The DD approach should also scale well both up and down as the number of transistors available changes, and provides a potentially powerful mechanism for the compiler to pass on to the hardware the knowledge it maintains. In particular, little research has been done on exploiting instruction level parallelism across processors on a multiple instruction stream machine. There are a number of reasons why this approach merits further investigation, however. Superscalar machines do not scale well - expanding the number of processing elements available necessitates a corresponding increase in the size of the hardware window over which code scheduling occurs, significantly increasing the scheduling complexity. Compilers for VLIW machines can help circumvent this problem, but do not support out-of-order execution well.

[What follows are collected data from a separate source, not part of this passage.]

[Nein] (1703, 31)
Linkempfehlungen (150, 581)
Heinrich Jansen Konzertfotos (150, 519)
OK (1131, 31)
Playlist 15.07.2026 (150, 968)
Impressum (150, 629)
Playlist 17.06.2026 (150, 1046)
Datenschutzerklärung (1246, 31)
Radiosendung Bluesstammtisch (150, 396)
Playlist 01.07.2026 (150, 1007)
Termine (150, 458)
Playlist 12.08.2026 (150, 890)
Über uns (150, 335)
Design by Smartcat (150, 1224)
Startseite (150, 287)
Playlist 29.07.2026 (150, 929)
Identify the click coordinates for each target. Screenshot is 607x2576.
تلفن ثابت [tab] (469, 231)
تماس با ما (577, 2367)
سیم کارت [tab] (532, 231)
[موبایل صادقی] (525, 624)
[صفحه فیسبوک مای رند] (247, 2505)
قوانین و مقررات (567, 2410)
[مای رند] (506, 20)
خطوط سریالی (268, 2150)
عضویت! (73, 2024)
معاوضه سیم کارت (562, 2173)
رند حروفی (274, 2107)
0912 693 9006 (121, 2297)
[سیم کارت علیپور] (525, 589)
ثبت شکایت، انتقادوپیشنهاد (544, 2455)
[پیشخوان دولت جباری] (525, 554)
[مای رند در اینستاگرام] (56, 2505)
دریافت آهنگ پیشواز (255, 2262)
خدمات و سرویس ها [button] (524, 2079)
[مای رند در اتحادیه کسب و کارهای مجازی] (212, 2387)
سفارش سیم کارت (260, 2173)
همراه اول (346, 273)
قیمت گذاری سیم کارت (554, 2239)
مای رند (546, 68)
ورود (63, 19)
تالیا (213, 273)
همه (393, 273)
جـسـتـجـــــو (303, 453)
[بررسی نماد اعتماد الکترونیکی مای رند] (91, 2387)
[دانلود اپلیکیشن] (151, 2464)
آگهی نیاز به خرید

Exploiting instruction level parallelism on MIMD architectures can potentially overcome both these problems. The instruction issue stage of each processor can perform in a simple single-issue, in-order manner, avoiding much of the hardware complexity required to support out-of-order issue in a single instruction stream approach. Out-of-order issue is also supported on a MIMD because the processors are run independently; therefore, any independent instructions executed on different processors can issue in any order without necessitating any hardware support. This is fundamentally different than multiple issue in a VLIW machine because a strict ordering of instructions is not imposed by the compiler unless a dependence exists. Furthermore, by incorporating multiple program counters, a MIMD machine provides the architecture with more dataflow information by enriching the specification of the object language; taken to its extreme this would allow a dataflow machine description of the program.
While a MIMD approach to code scheduling clearly possesses certain advantages, historically these architectures have suffered from severe limitations. Data transfer latencies have been high, and the bandwidth required to support high-throughput, low contention data transfer has been unavailable because of pin limitations and/or board-level interconnects. Even if maximum data transfer rates can be made acceptable, the need to provide synchronization points can cause unacceptable performance loss. Using main memory to handle data transfers between processors can also lead to an unacceptable dependence on memory latency.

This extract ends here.